Sidney Johnson Thomas

Portrait of Sidney Johnson Thomas Headstone Photograph


Thomas

Sidney Johnston Thomas
Sept. 23, 1868
May 7, 1913

Nellen Sellers Thomas
Oct. 19, 1871
June 30, 1950
Full Name: Sidney Johnson Thomas
Location: Section:Republic Hill, Section 2 (C2)
Row:C  Number:10
Reason for Eligibility: Superintendent, Texas School for the Deaf 
Birth Date: September 23, 1868 
Died: May 7, 1913 
Burial Date: May 8, 1913 
 

THOMAS, SIDNEY JOHNSON (1868~1913) Former Superintendent of the Texas School for the Deaf Sidney J. Thomas was born September 23, 1868, at Edom, Van Zandt County. At the age of nine years he was sent to school at Tyler, Texas. In 1883 and 1884, he attended Summer Hill Select School, near Tyler, and then Southwestern University, at Georgetown, where he graduated in 1888.

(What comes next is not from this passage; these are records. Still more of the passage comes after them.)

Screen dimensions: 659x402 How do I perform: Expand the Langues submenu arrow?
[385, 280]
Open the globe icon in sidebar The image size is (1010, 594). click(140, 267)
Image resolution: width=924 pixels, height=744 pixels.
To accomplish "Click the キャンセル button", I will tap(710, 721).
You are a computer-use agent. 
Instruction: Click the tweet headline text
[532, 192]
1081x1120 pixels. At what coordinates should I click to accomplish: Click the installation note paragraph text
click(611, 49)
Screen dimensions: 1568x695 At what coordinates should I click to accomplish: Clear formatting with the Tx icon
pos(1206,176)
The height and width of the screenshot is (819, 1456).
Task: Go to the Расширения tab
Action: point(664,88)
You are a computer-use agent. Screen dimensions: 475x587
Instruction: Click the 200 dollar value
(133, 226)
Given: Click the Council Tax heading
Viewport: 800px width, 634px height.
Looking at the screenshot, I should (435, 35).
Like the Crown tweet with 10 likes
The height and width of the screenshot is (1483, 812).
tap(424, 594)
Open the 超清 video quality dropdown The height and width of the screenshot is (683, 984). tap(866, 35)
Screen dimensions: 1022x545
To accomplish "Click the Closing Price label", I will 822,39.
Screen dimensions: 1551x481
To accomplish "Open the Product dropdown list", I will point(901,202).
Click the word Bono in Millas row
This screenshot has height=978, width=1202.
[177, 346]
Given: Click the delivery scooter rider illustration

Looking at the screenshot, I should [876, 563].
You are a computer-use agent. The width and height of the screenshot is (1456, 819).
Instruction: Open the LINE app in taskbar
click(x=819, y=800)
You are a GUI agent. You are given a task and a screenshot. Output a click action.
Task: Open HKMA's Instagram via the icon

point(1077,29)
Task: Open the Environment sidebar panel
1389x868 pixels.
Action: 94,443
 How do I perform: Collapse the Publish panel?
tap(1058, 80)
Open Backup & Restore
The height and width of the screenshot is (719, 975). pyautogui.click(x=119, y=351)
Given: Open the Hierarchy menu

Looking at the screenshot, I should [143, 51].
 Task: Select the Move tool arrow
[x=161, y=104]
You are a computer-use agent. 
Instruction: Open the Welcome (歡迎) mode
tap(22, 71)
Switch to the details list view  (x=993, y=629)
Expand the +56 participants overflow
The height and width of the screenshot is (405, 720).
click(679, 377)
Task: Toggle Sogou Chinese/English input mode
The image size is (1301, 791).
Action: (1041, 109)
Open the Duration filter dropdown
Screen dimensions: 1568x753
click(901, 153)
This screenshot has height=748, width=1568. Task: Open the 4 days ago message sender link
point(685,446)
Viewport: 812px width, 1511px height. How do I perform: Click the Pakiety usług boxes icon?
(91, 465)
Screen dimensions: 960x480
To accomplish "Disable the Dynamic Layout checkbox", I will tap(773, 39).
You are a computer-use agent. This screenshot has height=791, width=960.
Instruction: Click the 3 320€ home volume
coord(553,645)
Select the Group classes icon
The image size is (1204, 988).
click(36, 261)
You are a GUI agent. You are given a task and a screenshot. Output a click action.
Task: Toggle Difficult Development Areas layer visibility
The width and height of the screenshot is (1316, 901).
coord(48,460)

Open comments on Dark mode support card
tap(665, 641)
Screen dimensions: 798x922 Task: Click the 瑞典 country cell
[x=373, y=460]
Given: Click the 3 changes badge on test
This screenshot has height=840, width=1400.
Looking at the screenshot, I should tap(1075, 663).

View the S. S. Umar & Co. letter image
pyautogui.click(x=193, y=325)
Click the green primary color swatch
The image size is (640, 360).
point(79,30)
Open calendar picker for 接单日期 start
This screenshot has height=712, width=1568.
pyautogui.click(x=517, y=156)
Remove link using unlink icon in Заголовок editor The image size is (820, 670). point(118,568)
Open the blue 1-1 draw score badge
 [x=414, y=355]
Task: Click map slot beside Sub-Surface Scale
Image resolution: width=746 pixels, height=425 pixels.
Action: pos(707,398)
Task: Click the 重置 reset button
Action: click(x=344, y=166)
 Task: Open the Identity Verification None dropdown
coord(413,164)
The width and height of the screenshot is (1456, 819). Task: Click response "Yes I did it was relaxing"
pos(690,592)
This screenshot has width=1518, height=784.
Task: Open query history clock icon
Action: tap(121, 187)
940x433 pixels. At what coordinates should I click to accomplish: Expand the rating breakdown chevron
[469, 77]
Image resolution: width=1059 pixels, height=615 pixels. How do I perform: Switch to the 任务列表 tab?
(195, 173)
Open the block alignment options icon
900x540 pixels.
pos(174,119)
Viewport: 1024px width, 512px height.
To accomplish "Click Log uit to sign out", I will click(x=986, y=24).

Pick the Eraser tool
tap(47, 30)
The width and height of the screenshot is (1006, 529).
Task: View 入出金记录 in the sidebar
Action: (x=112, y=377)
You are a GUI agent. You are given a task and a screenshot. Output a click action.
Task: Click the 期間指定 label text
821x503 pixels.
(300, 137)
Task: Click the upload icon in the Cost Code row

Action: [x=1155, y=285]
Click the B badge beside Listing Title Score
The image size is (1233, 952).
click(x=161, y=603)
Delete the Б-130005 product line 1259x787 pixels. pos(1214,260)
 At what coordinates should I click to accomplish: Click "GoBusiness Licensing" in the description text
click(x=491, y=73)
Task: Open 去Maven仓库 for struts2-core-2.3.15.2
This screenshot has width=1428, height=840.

While he was studying law, he taught school at the Texas School for the Deaf at Austin for two years. When he was twenty-one years old he took the Texas State Bar examination, got his license to practice law and moved to Comanche, Texas, where he was the junior member of the firm of Lindsey, Goodson and Thomas.

In March 1892, he married Nellen Sellers at Georgetown. In November he was elected County Attorney of Comanche County, where he practiced his profession until December, 1896, when he purchased the Comanche Chief, and became its editor as well as owner. He attended the Texas Press Association regularly, and was elected president in 1904. Thomas moved to Austin in January, 1911, where he returned to the Texas School for the Deaf as Superintendent.

He is credited with eliminating the school's waiting list by accommodating every deaf child that applied for admission. Thomas made other improvements to the school such as reorganizing the business office for fiscal accounting, installing a telephone system in every office and adding vocational programs to the school's curriculum such as typing, bookkeeping and domestic science.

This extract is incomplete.